En dépit de cette volonté tout à fait louable de l'exécutif de moderniser le droit de la négociation collective dans la fonction publique, plusieurs syndicats de fonctionnaires ont jugé que les dispositions de l'ordonnance du 17 février 2021 limitaient trop fortement la liberté syndicale. Le nouveau régime interdit en effet aux organisations représentatives de demander la révision ou la dénonciation d'un accord conclu dans la fonction publique au motif qu'elles n'en seraient pas signataires. Autrement dit, la liberté syndicale serait méconnue par le fait que l'ordonnance empêche certains syndicats (ceux qui ne sont pas signataires d'un accord collectif) de défendre les intérêts des travailleurs en modifiant ou dénonçant des accords existants. D'où la QPC posée contre le paragraphe III de l'article 8 octies de la loi du 13 juillet 1983 (issu de l'ordonnance du 17 février 2021) qui organise le droit applicable en matière de révision et de dénonciation des accords collectifs dans la fonction publique.
Malheureusement pour les organisations syndicales, le Conseil écarte tous les griefs dans sa décision du 10 décembre 2021.
Pour répondre à la demande des syndicats, le juge constitutionnel souligne d'abord, de façon inédite, qu'« il incombe au législateur, compétent en vertu de l'article 34 de la Constitution pour fixer les règles concernant les garanties fondamentales accordées aux fonctionnaires civils et militaires de l'État, de poser des règles propres à garantir la participation des organisations syndicales à la détermination collective des conditions de travail ». Laissons pour l'instant de côté cette affirmation qui constitue à notre sens l'élément le plus important de la décision.
Le Conseil distingue ensuite deux éléments. Concernant la modification des accords, il explique en substance aux organisations syndicales qu'elles ont mal compris la disposition en cause puisque rien n'interdit « aux organisations syndicales représentatives qui n'étaient pas signataires d'un accord collectif de prendre l'initiative de sa modification ». Le grief est donc « inopérant ». Concernant la dénonciation des accords, le Conseil reconnaît qu'une organisation syndicale majoritaire lors d'un précédent cycle électoral, mais devenue minoritaire avec les dernières élections, ne peut engager une procédure de dénonciation d'un accord même si elle est signataire de cet accord. Et inversement, une organisation fraîchement majoritaire ne peut, elle non plus, modifier ou dénoncer les accords conclus par les organisations anciennement majoritaires. En clair, pour qu'une dénonciation ait lieu, il faut impérativement que l'organisation syndicale qui enclenche le processus soit majoritaire à la fois lors de l'ancien et du nouveau cycle électoral, ce qui réduit beaucoup les capacités d'intervention des syndicats.

**Consigne écrite**
Répondez aux questions suivantes à partir du document source.
1. Quelle disposition précise la QPC vise-t-elle ?
2. À quelle date le Conseil a-t-il rendu sa décision ?
3. Quel qualificatif le Conseil applique-t-il au grief portant sur la modification des accords ?

**Matériel présenté**
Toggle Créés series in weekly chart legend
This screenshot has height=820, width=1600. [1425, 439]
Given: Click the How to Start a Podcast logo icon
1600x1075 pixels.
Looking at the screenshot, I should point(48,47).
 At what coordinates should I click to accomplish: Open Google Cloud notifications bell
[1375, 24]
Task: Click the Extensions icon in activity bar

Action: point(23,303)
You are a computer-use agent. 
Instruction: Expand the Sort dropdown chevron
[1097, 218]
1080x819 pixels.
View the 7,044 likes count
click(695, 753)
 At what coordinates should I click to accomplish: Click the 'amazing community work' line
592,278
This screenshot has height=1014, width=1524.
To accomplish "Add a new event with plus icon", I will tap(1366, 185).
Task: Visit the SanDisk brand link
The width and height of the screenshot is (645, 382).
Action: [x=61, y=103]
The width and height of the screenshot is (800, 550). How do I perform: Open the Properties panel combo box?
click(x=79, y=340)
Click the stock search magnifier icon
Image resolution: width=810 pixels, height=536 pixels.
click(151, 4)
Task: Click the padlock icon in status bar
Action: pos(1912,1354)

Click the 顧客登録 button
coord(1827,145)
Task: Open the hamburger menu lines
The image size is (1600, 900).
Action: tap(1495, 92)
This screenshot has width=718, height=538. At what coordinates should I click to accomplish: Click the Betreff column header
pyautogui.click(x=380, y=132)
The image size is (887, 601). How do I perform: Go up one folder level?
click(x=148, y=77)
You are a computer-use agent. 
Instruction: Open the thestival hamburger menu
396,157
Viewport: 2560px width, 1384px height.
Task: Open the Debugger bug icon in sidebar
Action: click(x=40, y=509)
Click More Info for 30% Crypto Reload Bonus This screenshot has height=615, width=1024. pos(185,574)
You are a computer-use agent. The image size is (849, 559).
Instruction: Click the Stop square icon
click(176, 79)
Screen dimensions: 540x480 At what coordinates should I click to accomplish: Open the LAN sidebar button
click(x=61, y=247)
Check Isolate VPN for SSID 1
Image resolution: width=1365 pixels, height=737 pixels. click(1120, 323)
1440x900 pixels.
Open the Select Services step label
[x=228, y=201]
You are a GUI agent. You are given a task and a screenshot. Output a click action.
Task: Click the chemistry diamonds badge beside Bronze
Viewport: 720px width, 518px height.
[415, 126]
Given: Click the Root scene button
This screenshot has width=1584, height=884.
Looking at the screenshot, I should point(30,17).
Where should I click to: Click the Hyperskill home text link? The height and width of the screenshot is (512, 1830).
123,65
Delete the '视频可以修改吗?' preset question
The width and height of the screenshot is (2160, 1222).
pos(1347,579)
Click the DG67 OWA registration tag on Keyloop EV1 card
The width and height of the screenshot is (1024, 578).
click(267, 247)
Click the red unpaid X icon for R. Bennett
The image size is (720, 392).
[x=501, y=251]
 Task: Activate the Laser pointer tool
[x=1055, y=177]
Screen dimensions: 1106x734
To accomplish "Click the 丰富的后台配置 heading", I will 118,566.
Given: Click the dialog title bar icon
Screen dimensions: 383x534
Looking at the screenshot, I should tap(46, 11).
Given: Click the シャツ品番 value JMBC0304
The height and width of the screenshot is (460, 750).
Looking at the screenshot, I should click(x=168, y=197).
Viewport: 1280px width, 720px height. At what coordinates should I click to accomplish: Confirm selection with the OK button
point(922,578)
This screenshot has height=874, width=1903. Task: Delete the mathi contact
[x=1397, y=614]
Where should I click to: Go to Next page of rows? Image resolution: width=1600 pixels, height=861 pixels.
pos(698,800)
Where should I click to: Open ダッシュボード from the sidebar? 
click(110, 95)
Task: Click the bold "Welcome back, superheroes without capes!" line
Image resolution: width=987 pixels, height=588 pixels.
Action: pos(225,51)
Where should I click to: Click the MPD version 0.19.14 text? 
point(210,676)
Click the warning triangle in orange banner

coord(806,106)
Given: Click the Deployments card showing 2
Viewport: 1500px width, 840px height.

**Résultat de l'exercice**
1. La QPC vise le paragraphe III de l'article 8 octies de la loi du 13 juillet 1983, issu de l'ordonnance du 17 février 2021.
2. Le Conseil a rendu sa décision le 10 décembre 2021.
3. Le Conseil qualifie ce grief d'« inopérant ».